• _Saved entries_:
____
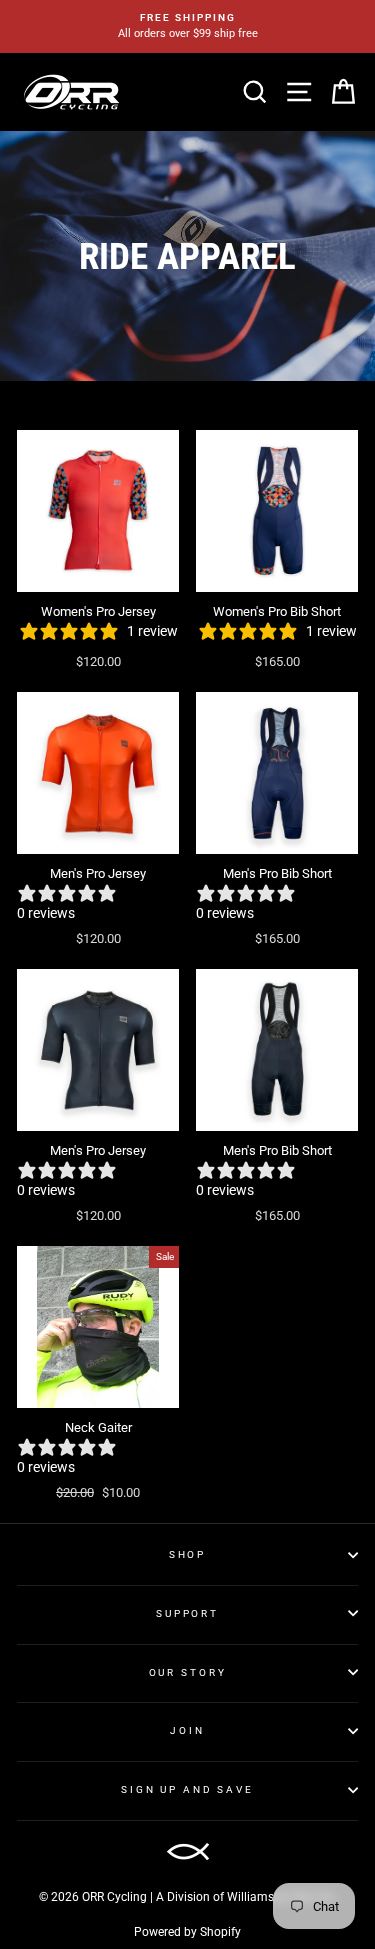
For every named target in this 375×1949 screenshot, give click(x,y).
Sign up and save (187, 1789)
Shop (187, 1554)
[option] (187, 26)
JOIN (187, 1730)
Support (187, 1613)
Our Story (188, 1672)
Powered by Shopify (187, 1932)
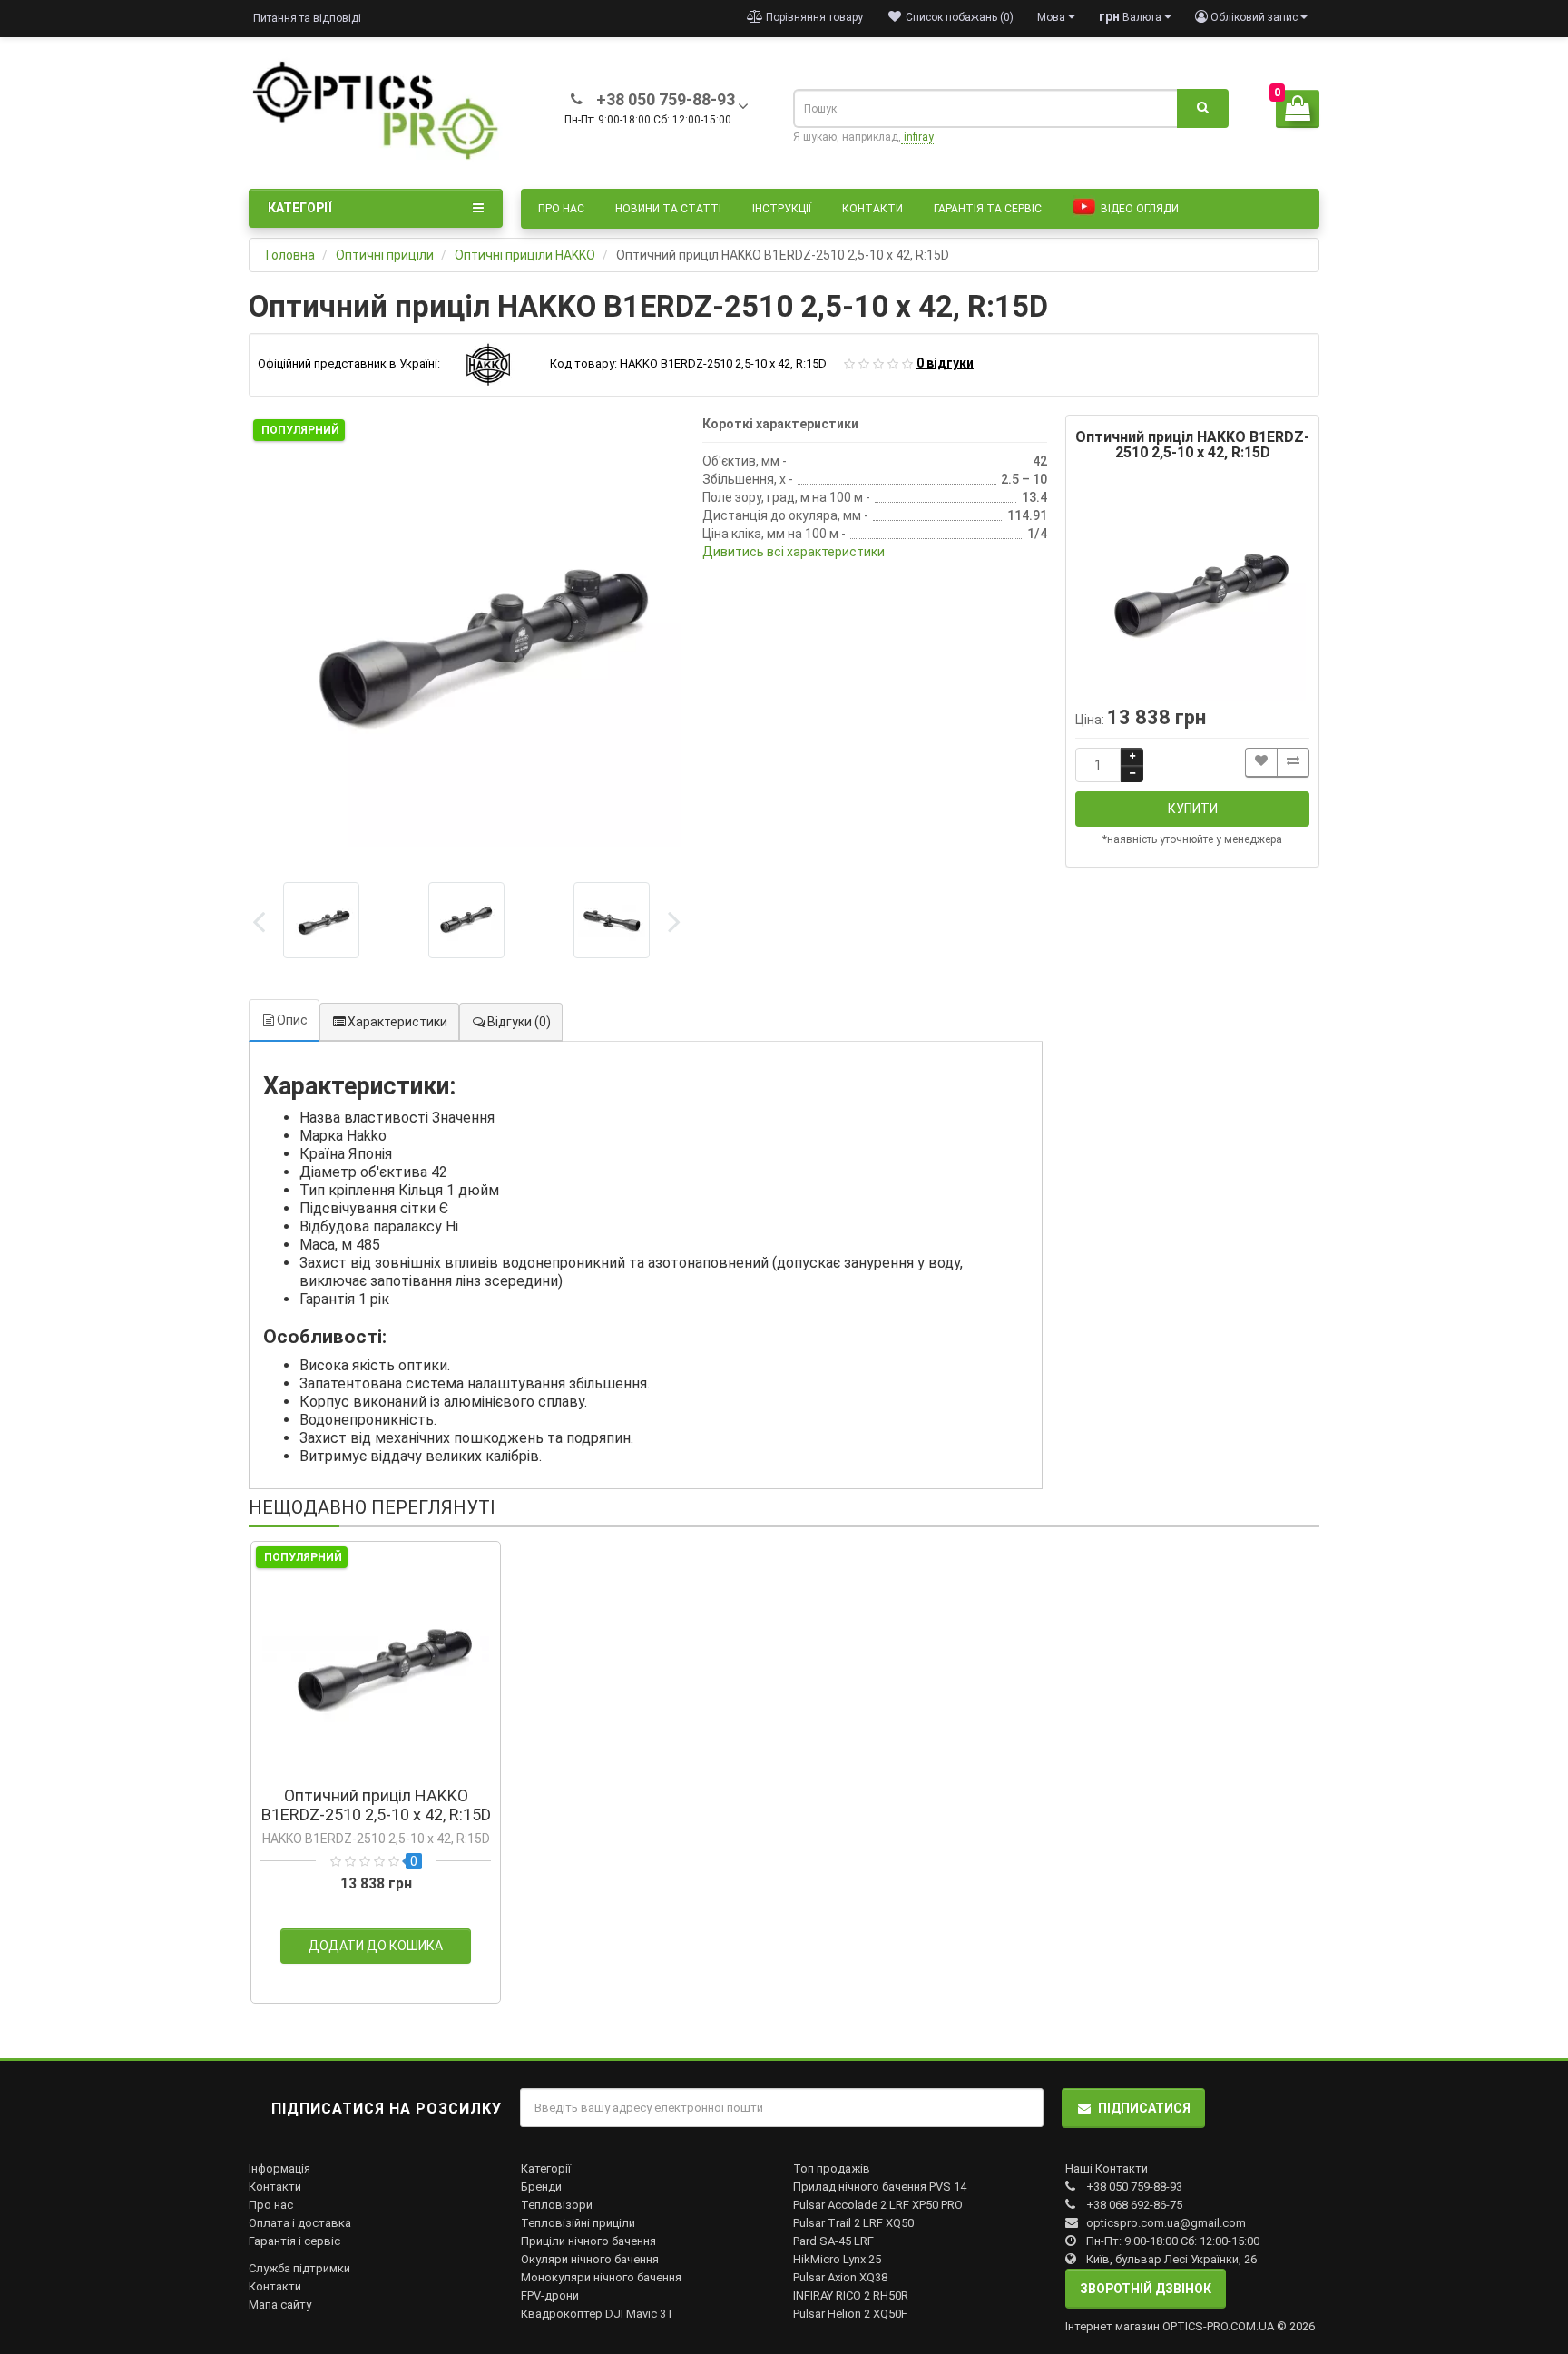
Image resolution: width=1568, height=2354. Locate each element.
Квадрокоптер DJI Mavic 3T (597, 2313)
____
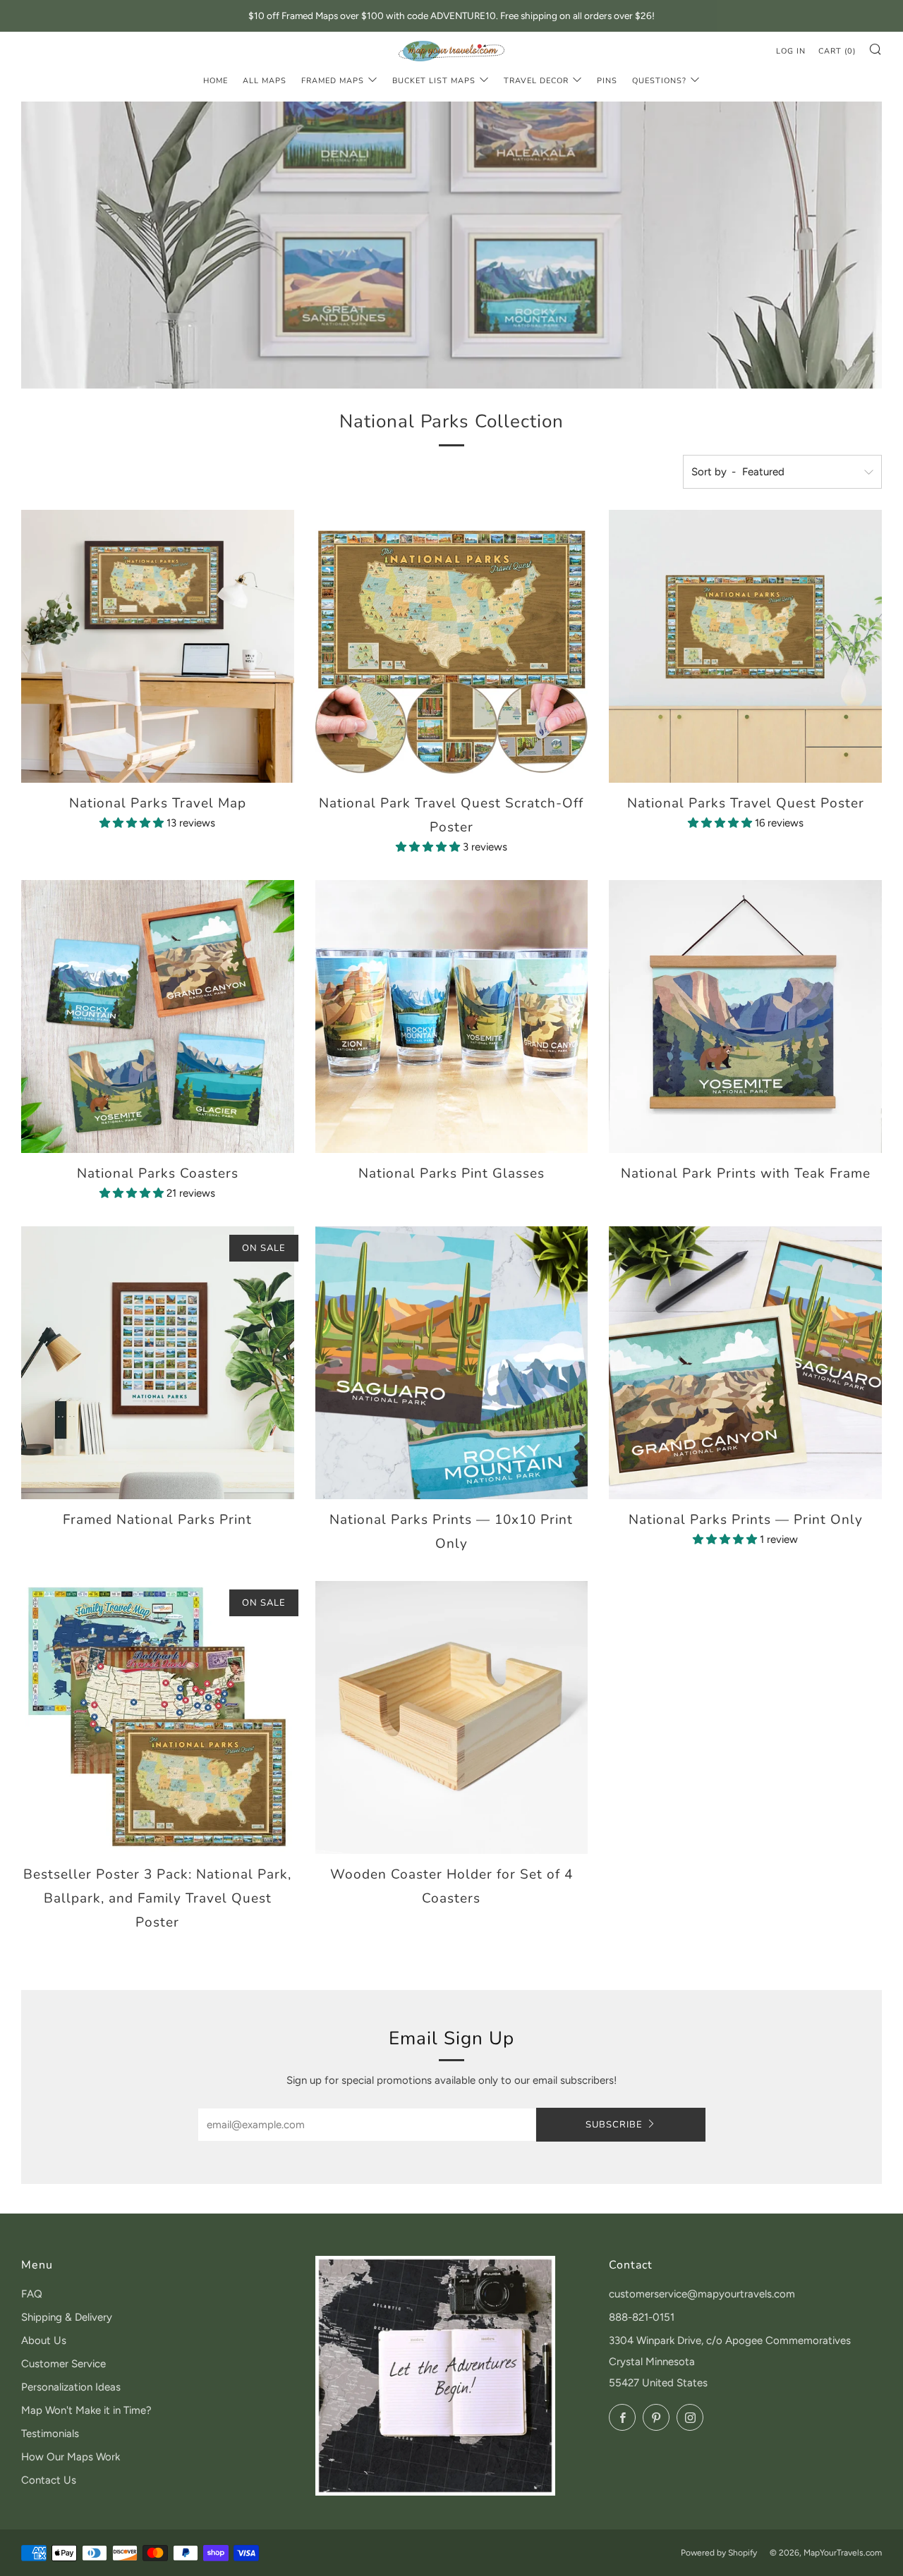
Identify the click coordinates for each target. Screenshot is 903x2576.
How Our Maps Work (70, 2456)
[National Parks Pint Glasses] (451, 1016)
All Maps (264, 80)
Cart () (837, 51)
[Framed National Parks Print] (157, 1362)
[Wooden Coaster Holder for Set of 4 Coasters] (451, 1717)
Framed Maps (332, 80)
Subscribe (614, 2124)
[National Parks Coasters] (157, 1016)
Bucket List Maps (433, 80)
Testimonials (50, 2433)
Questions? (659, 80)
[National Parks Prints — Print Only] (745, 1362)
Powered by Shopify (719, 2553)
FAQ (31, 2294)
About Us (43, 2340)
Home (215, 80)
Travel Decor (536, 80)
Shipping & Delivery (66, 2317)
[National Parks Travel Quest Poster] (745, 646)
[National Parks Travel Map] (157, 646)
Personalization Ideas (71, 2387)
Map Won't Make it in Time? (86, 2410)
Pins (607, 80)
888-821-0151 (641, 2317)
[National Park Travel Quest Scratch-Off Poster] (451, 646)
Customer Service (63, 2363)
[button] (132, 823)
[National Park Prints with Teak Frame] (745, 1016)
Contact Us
____
• _ABOUT THIS TASK_:
An exact transcription is needed of the lines from the one with "For every named" to the one with "Квадрокоптер DJI Mavic 3T (597, 2313)" above, both ends included, with pictures left out.

• _ANSWER TO THIS TASK_:
For every named target in this 375×1949 screenshot, give click(x,y).
Sign up and save (187, 1789)
Shop (187, 1554)
[option] (187, 26)
JOIN (187, 1730)
Support (187, 1613)
Our Story (188, 1672)
Powered by Shopify (187, 1932)
Image resolution: width=1568, height=2354. Locate each element.
Квадрокоптер DJI Mavic 3T (597, 2313)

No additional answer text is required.